- Task prompt: Sort through the listing below and keep each line with the word "using". Copy those.

- Information given:
·····

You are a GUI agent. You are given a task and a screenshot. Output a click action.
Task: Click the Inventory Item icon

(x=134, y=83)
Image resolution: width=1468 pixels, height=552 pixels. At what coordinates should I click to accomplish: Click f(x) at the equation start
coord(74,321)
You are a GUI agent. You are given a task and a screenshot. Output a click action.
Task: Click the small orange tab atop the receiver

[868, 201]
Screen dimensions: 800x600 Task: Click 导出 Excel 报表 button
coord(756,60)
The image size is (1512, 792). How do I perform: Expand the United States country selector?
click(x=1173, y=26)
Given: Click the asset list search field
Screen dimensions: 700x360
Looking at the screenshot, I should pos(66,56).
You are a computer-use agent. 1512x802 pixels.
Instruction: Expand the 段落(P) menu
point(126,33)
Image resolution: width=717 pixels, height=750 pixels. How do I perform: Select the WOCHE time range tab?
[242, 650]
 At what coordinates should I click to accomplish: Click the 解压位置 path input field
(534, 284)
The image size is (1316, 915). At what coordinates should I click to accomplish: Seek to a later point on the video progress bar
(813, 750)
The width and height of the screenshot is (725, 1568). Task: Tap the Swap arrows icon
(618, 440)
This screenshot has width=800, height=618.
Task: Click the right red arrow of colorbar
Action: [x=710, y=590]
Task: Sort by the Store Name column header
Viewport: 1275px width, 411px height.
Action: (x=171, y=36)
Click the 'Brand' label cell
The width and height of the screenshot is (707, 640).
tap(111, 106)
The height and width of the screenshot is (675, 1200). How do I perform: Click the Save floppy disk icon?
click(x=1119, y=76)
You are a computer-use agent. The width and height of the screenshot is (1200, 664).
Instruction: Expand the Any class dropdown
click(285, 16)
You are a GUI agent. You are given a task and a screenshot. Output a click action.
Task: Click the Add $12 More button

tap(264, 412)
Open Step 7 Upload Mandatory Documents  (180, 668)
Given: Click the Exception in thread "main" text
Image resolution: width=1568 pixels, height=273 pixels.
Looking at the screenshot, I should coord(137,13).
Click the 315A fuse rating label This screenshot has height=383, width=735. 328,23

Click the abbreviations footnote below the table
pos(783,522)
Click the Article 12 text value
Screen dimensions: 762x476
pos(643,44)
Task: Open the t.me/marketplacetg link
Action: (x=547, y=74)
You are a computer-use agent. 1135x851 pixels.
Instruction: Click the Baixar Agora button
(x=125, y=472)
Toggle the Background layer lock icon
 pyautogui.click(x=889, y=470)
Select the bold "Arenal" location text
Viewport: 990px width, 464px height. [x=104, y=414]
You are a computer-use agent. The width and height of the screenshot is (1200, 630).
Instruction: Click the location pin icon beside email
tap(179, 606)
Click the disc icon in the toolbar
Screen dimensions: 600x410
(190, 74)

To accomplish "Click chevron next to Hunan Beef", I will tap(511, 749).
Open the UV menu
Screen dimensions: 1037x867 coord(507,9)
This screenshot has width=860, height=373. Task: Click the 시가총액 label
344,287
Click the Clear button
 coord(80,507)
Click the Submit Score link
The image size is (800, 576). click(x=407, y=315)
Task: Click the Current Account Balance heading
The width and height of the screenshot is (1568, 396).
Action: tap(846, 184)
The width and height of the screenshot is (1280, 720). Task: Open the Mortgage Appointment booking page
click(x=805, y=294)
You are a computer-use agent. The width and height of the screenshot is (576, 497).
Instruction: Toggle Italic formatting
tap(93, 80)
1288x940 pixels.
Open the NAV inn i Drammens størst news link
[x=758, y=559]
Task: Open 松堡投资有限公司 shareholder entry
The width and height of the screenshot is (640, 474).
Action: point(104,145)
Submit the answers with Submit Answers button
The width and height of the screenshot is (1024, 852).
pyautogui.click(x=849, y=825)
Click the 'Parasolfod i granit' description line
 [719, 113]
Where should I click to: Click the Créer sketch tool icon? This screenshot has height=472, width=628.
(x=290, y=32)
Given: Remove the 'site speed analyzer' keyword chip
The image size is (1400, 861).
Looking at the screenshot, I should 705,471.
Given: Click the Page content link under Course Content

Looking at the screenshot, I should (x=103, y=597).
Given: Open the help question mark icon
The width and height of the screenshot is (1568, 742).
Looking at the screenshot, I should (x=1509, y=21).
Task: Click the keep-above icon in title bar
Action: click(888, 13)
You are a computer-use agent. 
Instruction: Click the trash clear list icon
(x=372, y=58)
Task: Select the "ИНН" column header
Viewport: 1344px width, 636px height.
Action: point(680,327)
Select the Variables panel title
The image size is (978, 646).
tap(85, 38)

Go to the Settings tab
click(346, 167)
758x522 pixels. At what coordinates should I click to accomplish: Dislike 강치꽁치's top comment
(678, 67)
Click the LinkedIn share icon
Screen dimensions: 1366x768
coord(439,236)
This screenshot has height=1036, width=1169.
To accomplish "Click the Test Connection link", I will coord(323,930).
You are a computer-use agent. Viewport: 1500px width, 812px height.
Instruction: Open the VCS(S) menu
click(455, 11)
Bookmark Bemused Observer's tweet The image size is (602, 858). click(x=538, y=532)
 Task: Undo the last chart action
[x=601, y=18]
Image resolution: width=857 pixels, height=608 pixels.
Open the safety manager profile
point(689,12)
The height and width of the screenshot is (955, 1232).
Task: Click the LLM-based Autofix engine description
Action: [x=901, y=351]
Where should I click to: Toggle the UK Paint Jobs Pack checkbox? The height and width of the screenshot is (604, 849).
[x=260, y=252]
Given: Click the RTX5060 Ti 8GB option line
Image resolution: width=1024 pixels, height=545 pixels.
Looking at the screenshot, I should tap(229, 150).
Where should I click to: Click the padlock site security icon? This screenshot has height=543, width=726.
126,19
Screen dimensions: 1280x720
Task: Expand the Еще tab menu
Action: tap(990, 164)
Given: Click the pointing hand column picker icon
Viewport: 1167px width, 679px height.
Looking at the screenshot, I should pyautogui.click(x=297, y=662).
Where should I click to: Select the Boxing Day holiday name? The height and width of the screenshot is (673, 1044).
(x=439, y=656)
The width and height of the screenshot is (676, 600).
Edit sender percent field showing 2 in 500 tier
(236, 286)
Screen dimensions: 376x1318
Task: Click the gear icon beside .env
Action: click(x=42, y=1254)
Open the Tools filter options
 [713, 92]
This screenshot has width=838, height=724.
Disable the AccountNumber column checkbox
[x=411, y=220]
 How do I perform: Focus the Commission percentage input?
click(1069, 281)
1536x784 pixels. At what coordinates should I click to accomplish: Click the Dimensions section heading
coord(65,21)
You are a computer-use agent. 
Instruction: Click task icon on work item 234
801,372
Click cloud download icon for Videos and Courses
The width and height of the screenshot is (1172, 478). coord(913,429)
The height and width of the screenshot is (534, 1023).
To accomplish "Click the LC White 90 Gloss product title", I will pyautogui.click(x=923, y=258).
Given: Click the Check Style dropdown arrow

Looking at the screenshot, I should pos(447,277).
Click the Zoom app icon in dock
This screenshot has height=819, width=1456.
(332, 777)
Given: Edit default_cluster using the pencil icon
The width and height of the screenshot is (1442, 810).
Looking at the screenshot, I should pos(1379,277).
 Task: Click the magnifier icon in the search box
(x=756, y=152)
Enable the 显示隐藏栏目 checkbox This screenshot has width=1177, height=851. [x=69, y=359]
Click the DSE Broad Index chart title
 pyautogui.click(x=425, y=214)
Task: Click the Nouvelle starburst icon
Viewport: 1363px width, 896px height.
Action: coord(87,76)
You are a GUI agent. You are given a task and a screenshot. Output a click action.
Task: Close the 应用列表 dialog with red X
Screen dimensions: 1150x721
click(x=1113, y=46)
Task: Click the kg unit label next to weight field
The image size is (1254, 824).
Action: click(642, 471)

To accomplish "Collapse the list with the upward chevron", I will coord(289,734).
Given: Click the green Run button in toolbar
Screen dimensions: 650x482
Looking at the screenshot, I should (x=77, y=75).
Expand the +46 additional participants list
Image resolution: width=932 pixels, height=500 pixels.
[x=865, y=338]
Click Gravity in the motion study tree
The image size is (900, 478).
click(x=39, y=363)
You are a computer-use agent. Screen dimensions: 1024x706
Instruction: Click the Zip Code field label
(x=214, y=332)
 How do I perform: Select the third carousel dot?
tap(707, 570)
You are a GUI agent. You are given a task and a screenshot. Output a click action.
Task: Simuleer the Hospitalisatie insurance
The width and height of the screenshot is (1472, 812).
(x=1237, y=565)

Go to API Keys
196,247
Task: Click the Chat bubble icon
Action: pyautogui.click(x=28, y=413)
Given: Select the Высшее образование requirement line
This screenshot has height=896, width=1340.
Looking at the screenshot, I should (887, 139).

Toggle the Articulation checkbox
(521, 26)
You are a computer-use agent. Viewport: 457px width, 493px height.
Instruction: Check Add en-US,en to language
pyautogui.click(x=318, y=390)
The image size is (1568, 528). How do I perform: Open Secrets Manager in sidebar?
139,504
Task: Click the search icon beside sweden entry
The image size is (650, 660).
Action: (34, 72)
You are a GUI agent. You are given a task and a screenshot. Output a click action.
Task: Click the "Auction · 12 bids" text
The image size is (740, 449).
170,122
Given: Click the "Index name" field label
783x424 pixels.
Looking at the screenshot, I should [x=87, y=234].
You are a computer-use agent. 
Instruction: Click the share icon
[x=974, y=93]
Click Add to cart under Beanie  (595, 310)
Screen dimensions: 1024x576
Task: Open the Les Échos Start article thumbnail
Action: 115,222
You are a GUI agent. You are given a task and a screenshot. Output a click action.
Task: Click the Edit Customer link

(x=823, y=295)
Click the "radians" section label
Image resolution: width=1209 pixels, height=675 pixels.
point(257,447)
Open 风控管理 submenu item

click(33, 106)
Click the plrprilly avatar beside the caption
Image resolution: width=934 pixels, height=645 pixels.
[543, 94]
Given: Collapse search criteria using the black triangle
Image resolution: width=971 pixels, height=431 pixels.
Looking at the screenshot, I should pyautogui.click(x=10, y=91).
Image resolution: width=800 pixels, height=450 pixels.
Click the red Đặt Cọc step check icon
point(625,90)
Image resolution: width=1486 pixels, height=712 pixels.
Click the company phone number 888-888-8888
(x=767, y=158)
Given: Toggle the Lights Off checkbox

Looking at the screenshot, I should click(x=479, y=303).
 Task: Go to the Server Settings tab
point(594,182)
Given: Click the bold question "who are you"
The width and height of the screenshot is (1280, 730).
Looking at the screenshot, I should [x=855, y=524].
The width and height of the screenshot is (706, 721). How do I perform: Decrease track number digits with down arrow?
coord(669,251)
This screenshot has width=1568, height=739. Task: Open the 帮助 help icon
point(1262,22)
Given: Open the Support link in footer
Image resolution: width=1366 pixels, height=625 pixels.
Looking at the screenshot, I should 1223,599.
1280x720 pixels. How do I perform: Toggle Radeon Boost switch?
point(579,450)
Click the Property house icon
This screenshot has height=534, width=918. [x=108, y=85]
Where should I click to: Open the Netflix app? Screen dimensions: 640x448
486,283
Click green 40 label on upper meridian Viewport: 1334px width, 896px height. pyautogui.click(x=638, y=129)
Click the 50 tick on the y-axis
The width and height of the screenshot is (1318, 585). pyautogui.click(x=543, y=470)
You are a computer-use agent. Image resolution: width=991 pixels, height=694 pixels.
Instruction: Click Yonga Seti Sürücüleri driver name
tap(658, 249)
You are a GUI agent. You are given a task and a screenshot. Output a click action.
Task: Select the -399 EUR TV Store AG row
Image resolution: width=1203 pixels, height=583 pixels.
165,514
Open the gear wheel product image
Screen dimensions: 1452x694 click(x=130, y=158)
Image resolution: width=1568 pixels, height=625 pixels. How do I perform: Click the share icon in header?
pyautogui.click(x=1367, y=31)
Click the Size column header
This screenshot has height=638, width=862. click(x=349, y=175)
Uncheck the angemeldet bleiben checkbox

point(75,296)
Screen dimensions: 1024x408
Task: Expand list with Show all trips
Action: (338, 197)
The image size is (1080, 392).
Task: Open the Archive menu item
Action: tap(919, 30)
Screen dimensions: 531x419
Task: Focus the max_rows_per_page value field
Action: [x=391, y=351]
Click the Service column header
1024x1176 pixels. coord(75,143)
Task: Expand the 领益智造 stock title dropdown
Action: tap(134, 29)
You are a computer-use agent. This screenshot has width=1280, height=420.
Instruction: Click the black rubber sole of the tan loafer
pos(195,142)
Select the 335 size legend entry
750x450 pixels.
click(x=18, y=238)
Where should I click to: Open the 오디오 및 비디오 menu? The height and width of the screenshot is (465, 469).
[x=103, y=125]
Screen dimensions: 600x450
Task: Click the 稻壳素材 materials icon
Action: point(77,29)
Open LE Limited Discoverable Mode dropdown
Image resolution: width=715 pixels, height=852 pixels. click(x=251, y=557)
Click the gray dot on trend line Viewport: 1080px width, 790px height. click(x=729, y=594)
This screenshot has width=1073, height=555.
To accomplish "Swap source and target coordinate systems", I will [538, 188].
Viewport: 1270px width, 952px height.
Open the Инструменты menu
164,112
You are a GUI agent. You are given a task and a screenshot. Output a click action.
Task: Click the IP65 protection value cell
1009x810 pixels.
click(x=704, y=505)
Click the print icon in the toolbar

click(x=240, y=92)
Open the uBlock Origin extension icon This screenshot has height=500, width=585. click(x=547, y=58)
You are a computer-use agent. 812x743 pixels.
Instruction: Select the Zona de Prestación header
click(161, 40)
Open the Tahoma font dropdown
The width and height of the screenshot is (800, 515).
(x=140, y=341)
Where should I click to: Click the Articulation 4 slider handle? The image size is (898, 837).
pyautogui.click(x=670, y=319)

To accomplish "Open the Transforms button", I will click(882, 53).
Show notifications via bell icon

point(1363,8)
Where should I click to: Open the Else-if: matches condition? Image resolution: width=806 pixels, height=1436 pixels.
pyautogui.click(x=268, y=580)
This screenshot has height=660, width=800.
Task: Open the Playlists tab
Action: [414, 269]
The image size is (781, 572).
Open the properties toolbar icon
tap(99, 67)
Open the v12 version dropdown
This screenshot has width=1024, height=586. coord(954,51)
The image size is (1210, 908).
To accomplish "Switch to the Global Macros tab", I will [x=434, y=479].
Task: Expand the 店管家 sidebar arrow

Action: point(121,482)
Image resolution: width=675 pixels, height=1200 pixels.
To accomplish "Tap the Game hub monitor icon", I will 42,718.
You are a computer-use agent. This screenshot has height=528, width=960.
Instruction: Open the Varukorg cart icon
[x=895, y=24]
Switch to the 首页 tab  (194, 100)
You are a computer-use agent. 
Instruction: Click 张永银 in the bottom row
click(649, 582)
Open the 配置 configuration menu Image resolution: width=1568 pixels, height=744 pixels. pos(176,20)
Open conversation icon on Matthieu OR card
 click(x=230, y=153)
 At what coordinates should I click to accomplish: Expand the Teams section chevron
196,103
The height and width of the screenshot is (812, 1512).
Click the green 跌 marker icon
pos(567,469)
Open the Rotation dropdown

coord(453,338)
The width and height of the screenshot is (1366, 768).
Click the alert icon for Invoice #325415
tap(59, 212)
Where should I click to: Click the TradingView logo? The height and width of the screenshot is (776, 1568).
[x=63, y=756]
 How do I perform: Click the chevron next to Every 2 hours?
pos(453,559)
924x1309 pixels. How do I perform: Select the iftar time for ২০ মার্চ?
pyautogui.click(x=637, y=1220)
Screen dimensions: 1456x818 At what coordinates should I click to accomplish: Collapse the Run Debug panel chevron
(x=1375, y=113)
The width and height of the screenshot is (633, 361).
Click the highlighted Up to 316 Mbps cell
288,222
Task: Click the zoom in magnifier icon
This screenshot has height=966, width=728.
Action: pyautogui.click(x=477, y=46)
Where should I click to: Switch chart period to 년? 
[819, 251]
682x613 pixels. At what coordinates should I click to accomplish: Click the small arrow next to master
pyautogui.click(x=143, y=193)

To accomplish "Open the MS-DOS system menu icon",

·····

- Task answer:
Given: Edit default_cluster using the pencil icon
Given: Collapse search criteria using the black triangle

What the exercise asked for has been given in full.